5.4: O que é um gradiente eletroquímico?

O trifosfato de adenosina, ou ATP, é considerado a principal fonte de energia nas células. No entanto, a energia também pode ser armazenada no gradiente eletroquímico de um íon através da membrana plasmática, que é determinado por dois fatores: seus gradientes químicos e elétricos.

O gradiente químico depende das diferenças na abundância de uma substância no exterior em relação ao interior de uma célula e flui de áreas de alta para baixa concentração de íons. Em contraste, o gradiente elétrico gira em torno de uma carga elétrica íon & rsquos e das cargas gerais dos ambientes intracelular e extracelular.

O gradiente elétrico de um íon carregado positivamente flui de regiões positivas para negativas, enquanto o inverso é verdadeiro para íons carregados negativamente. É a ação combinada desses fatores elétricos e químicos que determinam a direção final de um gradiente eletroquímico.
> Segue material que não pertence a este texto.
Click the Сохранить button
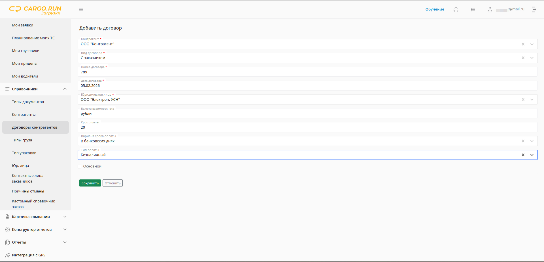Image resolution: width=544 pixels, height=262 pixels. click(x=90, y=183)
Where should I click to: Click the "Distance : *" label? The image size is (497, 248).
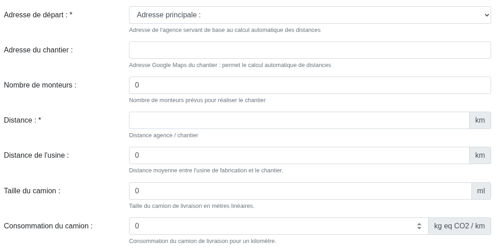pos(23,120)
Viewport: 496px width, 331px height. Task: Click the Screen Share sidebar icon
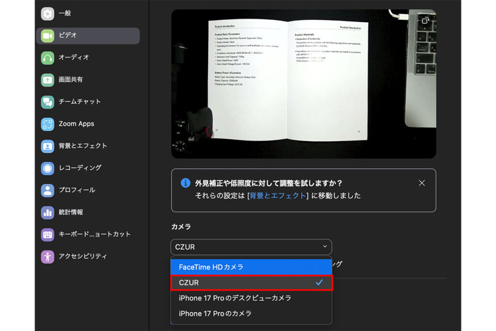pyautogui.click(x=47, y=80)
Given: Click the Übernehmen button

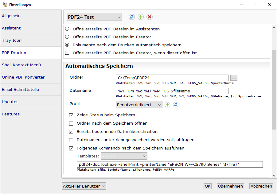Looking at the screenshot, I should 230,186.
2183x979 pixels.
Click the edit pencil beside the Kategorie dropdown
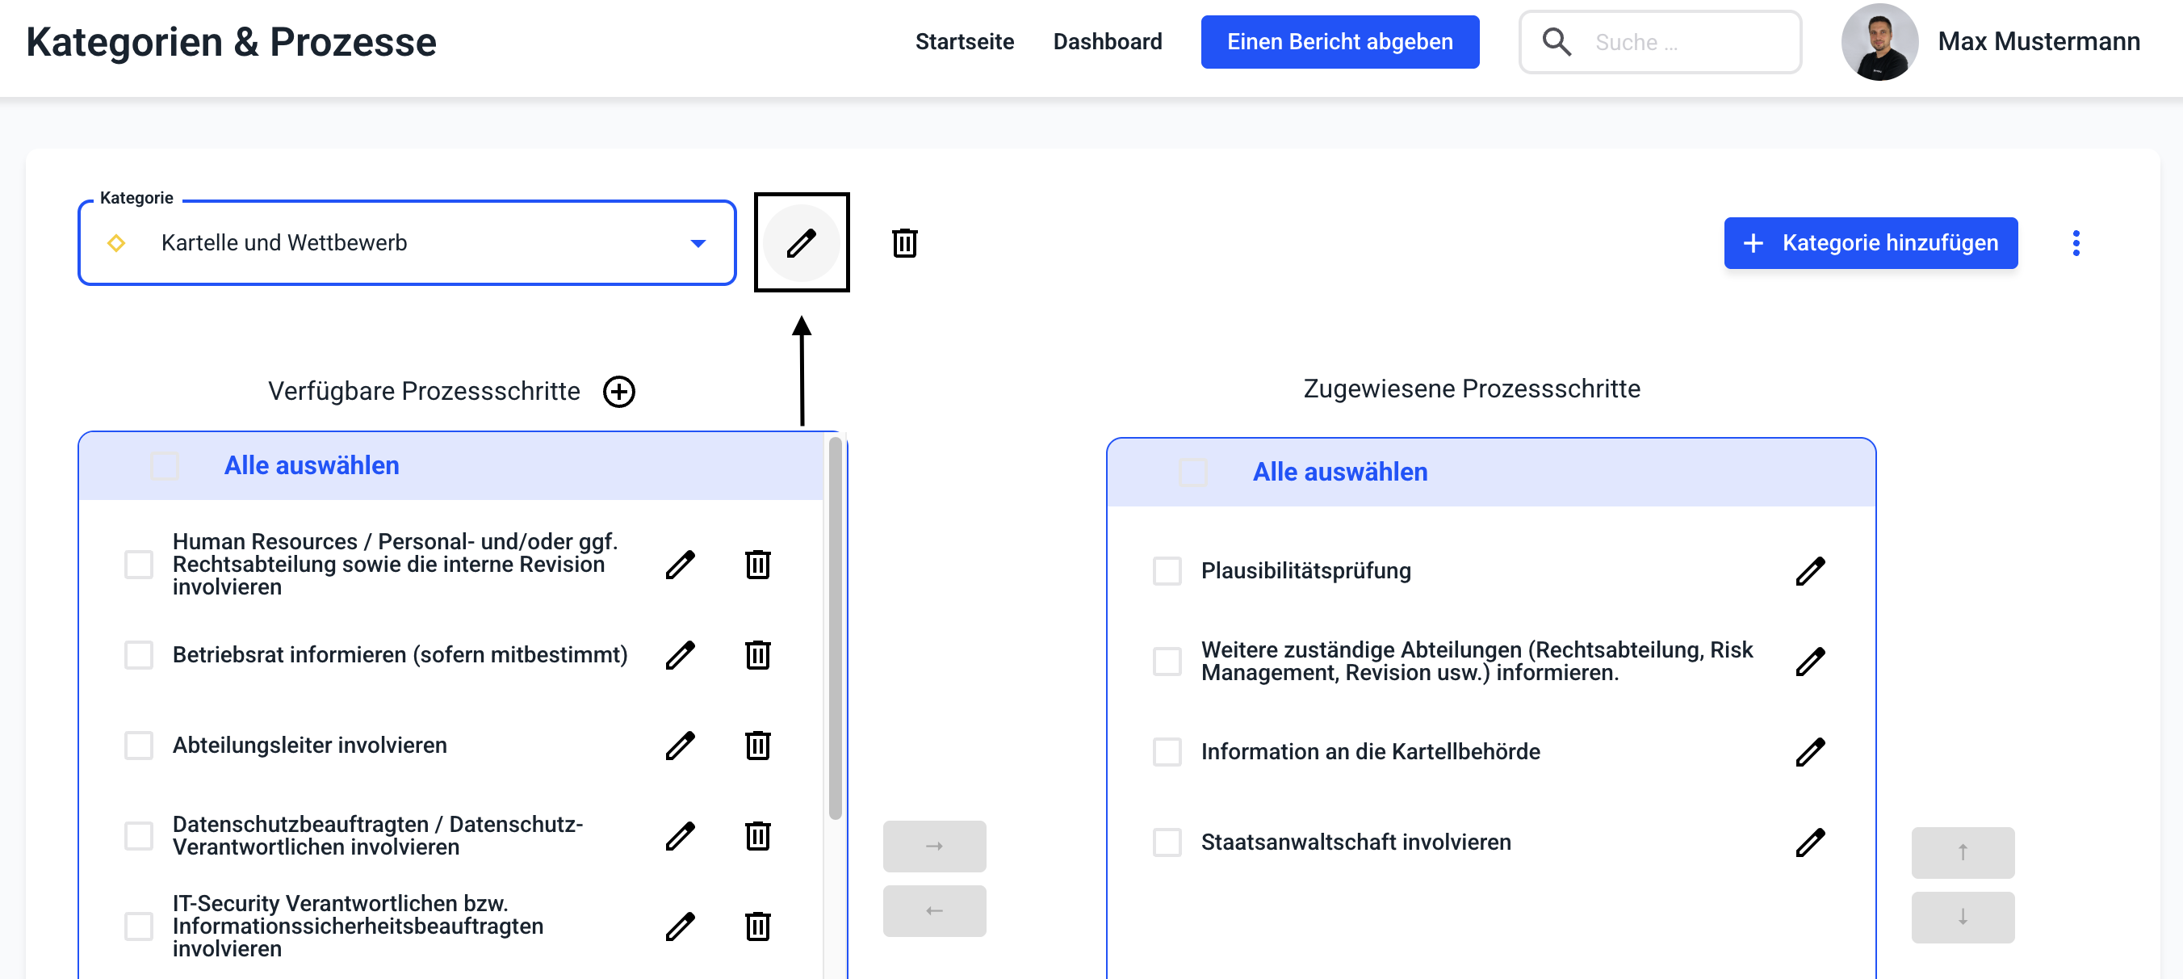[801, 243]
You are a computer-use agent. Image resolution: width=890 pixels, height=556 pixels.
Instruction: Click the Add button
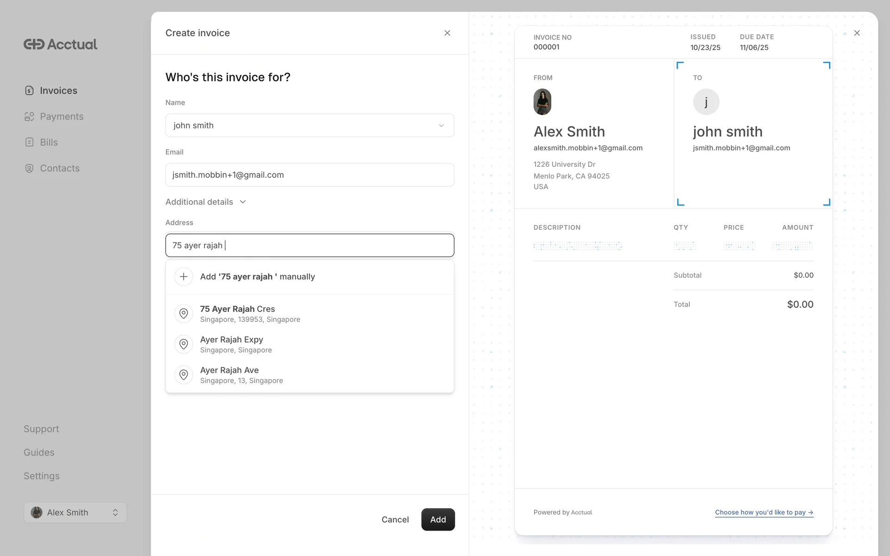pos(438,519)
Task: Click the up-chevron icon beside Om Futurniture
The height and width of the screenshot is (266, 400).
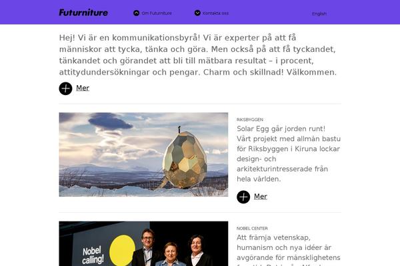Action: pyautogui.click(x=137, y=13)

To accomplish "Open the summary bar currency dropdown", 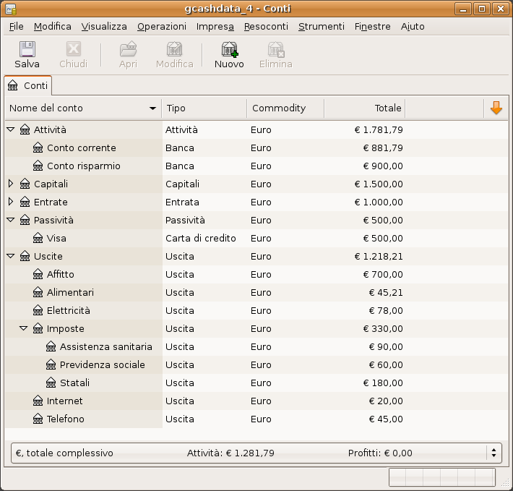I will 494,453.
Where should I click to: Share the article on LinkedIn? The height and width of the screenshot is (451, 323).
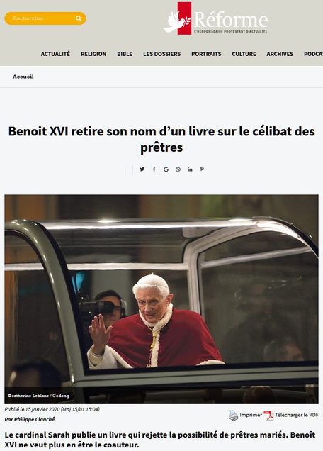(190, 169)
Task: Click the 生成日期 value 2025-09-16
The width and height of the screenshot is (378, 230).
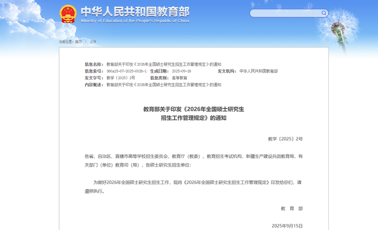Action: click(x=182, y=71)
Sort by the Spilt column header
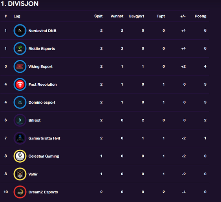 (99, 17)
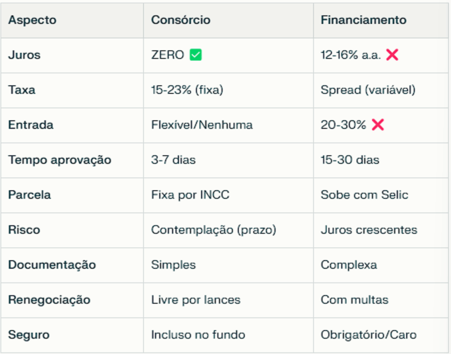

Quando um íon se move ao longo desse caminho, descendo seu gradiente eletroquímico, é liberada energia que pode, então, alimentar diversos processos biológicos.

Ianowski, Juan P. e Michael J. O & rsquoDonnell. & ldquo Gradientes eletroquímicos para Na +, K +, Cl & ndash e H + através da membrana apical em células do túbulo de Malpighi (renal) de Rhodnius Prolixus. & rdquo Journal of Experimental Biology 209, nº 10 (15 de maio de 2006): 1964 e ndash75. [Fonte]


Exemplos de gradientes de concentração

Neurônios e a bomba de sódio / potássio

Os neurônios gastam uma grande quantidade de energia - cerca de 20-25% de todas as calorias do corpo, em humanos - bombeando potássio para dentro de suas células e para fora o sódio. O resultado é uma concentração extremamente alta de potássio dentro das células nervosas e uma concentração muito alta de sódio fora.

Quando as células se comunicam, elas abrem portas iônicas que permitem a passagem de sódio e potássio. As diferenças de concentração de sódio / potássio são tão fortes que os íons “querem” sair instantaneamente da célula. Como os íons são eletricamente carregados, isso na verdade muda a carga elétrica da célula.

Este sinal “eletroquímico” viaja muito mais rápido do que um sinal meramente químico, permitindo-nos perceber, pensar e responder rapidamente.

Problemas que interferem na bomba de sódio / potássio dos neurônios podem causar a morte muito rapidamente, porque o próprio músculo cardíaco depende desses impulsos eletroquímicos para bombear sangue para nos manter vivos.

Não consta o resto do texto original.